* **TEXT**
# # # # #
Why dynamic sliding window technique is necessary in activity recognition?

Window size in (acceleration) signal segmentation for activity classification is important because it needs to capture necessary characteristics of the signals. Various sizes of window have been used in previous works without stating a specific reason. A window size is selected based on past experiments and hardware limitations. Majority of approaches used window size in the range of 1s to 6.7s while a few of them used larger window size such as 10s and 12.8s [1]–[4]. Short windows could slice an activity signal into multiple separate windows. Thus a truncated signal lacks the full information to describe the activity. On the other hand, larger window size could contain multiple activity signals which could also lead to misinterpretation of physical activities. The most effective window size depends on the type of signals being evaluated because different activities have different periods of motion. The scenario is shown in Figure 1. The signal contains three activity signals (A1, A2 and A3) with varying length. The fixed sliding window with 50% overlapping is employed to classify the activities. As shown in Fig. 1, only signal A2 is shorter than the window size while signals A1 and A3 are longer. Therefore, the signals are not fully segmented by window W1, W2 and W4. In both cases, misclassification could happen because the windows do not have optimal information of the signals. Evidently, a sliding window with a fixed size is not an effective approach for activity recognition system. A new signal segmentation technique which can dynamically adapted the window size is required to effectively segment the different activity signals.
# # # # #
Answer from the text on window size in activity recognition:
1. What range of window sizes did most approaches use?
2. What overlap does the fixed sliding window in Figure 1 use?
3. Which activity signal in Figure 1 is shorter than the window size?

* **DATA SECTION**
# # # # #
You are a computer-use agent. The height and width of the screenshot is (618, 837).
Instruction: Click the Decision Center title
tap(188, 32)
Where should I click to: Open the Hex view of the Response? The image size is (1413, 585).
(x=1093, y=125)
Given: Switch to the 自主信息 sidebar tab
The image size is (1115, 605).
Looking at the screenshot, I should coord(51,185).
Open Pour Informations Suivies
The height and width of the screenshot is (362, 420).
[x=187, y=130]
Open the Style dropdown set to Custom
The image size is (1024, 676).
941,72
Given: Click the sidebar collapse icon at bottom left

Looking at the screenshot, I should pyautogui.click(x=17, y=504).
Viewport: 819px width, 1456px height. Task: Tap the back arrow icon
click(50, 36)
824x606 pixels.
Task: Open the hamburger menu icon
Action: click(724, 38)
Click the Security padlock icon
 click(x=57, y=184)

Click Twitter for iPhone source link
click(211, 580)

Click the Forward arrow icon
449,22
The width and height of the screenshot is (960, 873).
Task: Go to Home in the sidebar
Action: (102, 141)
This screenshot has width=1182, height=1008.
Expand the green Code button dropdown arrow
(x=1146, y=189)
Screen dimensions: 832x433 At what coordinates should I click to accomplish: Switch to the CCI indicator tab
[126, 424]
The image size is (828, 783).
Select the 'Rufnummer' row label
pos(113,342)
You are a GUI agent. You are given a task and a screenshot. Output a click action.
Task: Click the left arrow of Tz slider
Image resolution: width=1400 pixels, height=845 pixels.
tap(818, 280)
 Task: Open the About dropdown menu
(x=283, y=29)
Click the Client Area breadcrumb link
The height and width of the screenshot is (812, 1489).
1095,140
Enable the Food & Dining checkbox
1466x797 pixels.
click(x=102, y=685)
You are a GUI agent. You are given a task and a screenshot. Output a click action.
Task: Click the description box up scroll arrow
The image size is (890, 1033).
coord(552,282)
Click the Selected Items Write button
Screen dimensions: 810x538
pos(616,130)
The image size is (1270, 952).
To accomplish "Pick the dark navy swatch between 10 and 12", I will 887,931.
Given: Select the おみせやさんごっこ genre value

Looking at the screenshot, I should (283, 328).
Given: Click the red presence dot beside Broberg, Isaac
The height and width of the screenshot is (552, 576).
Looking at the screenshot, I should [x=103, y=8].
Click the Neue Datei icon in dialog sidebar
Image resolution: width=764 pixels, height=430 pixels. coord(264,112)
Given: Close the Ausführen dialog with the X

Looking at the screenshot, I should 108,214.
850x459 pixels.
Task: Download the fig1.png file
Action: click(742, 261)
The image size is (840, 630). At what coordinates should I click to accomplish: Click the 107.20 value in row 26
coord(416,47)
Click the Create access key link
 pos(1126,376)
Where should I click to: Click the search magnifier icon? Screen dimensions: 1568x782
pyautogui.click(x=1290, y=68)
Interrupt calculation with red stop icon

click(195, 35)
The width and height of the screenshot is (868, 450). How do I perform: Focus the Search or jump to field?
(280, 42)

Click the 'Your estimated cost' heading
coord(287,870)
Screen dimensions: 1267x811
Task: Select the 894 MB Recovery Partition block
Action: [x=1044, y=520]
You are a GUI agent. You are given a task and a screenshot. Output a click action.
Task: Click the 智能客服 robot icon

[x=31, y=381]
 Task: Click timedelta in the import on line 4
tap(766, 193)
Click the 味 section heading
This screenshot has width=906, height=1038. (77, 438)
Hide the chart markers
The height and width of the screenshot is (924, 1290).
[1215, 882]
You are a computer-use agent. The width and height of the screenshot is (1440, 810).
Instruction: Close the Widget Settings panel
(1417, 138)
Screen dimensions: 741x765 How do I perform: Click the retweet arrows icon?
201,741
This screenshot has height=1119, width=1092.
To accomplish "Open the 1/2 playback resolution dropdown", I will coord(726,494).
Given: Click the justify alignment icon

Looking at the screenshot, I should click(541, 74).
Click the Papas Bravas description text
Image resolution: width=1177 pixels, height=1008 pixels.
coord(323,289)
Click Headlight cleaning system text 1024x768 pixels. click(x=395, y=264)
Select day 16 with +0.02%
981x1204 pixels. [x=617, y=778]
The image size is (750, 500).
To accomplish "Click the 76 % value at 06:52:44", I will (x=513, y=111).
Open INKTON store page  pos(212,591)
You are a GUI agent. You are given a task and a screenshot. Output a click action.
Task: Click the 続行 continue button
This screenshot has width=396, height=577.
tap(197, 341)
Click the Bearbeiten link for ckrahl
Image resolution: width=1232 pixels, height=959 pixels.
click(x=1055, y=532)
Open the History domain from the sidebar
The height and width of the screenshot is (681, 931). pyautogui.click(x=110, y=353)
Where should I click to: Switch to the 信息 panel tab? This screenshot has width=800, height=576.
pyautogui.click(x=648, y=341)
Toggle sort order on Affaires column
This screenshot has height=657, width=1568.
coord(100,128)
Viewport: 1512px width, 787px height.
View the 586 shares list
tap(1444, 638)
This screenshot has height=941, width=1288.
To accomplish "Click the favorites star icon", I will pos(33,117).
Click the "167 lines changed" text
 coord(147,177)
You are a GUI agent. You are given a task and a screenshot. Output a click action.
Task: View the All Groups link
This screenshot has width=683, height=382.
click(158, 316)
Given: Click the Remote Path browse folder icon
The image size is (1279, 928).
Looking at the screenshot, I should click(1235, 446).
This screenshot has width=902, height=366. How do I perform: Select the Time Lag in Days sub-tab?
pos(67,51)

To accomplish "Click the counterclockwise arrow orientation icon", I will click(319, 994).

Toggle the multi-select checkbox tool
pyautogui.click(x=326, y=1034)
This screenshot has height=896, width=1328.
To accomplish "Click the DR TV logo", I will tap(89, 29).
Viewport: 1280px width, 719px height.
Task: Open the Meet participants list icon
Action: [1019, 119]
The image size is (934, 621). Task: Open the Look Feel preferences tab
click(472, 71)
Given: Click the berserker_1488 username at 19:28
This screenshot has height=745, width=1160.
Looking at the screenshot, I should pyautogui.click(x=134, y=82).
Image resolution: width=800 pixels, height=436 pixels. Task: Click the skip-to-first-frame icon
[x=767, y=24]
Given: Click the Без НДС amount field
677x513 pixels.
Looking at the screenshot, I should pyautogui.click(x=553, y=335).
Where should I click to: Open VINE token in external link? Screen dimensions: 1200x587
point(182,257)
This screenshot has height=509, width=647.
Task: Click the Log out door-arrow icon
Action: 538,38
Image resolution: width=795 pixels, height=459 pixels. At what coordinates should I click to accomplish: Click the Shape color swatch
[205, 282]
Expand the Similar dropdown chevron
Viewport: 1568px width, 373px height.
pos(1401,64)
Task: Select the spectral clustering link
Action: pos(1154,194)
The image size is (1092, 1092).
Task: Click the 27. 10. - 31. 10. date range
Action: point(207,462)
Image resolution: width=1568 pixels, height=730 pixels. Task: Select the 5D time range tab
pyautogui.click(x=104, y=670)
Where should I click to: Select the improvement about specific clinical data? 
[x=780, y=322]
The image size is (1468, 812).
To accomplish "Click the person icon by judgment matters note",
# # # # #
* **RESPONSE BELOW**
1. 1s to 6.7s
2. 50%
3. A2